Auch der Frankfurter Fachanwalt für Steuerrecht Harald Ramminger wirft der Hamburger Staatsanwaltschaft vor, daß sie „seit 1994 mehrere Strafanzeigen“gegen die HAG „nicht verfolgt hat“. Die Staatsanwaltschaft war für eine Stellungnahme gestern nicht zu erreichen. Inzwischen allerdings ermittelt sie gegen die HAG und ihre Verantwortlichen wegen Anlagebetrug, Steuerhinterziehung und betrügerischen Bankrotts.

Den Anlegern hilft das nicht. Sie erhalten, so machte Weiland gestern auf der bis in den späten Abend andauernden Gläubigerversammlung deutlich, im besten Fall nur einen Bruchteil ihrer Einlagen zurück. Geworben hatte die HAG, zu der ein Kranz von unübersichtlichen Firmenkonglomeraten gehört, mit hohen Verlustzuweisungen und Renditen durch Beteiligungen an umweltfreundlichen Windrädern und Heizkraftwerken in Ostdeutschland und im Ausland.

Von den über stille Gesellschafts-Beteiligungen und Aktienverkäufe eingeheimsten 409 Anleger-Millionen investierte die HAG nur einen Bruchteil in die Kraftwerke. Ein anderer Teil des Geldes soll nach Recherchen einer saarländischen Wirtschaftsdetektei über die Schweiz und Luxemburg auf Privatkonten des in Davos ansäßigen und wegen Anlagebetrugs einschlägig vorbestraften Kaufmanns Günter Wagner geflossen sein.

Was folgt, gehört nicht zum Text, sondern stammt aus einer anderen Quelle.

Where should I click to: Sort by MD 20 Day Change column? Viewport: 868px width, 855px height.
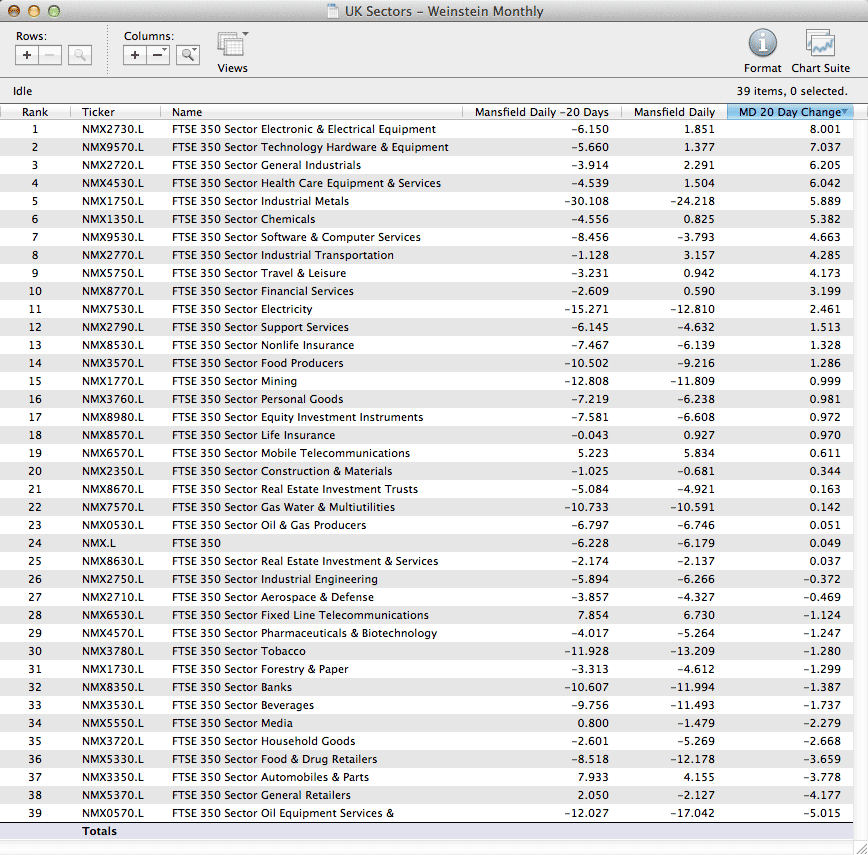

Wagner zog die Fäden im unübersichtlichen HAG-Firmengeflecht und setzte auf alle wichtigen Unternehmenspositionen Mitglieder seiner vielköpfigen Familie. Den Konzern steuerte er so vorbei an Vorständen und Aufsichtsräten. Selbst der erfahrene Sequestor Weiland, der schon den Konkurs der Hamburger Stahlwerke abgewickelt hat, konnte sich gestern keinen Reim darauf machen, warum die Gremien ihre Pflichten nach dem Aktiengesetz nicht erfüllt haben.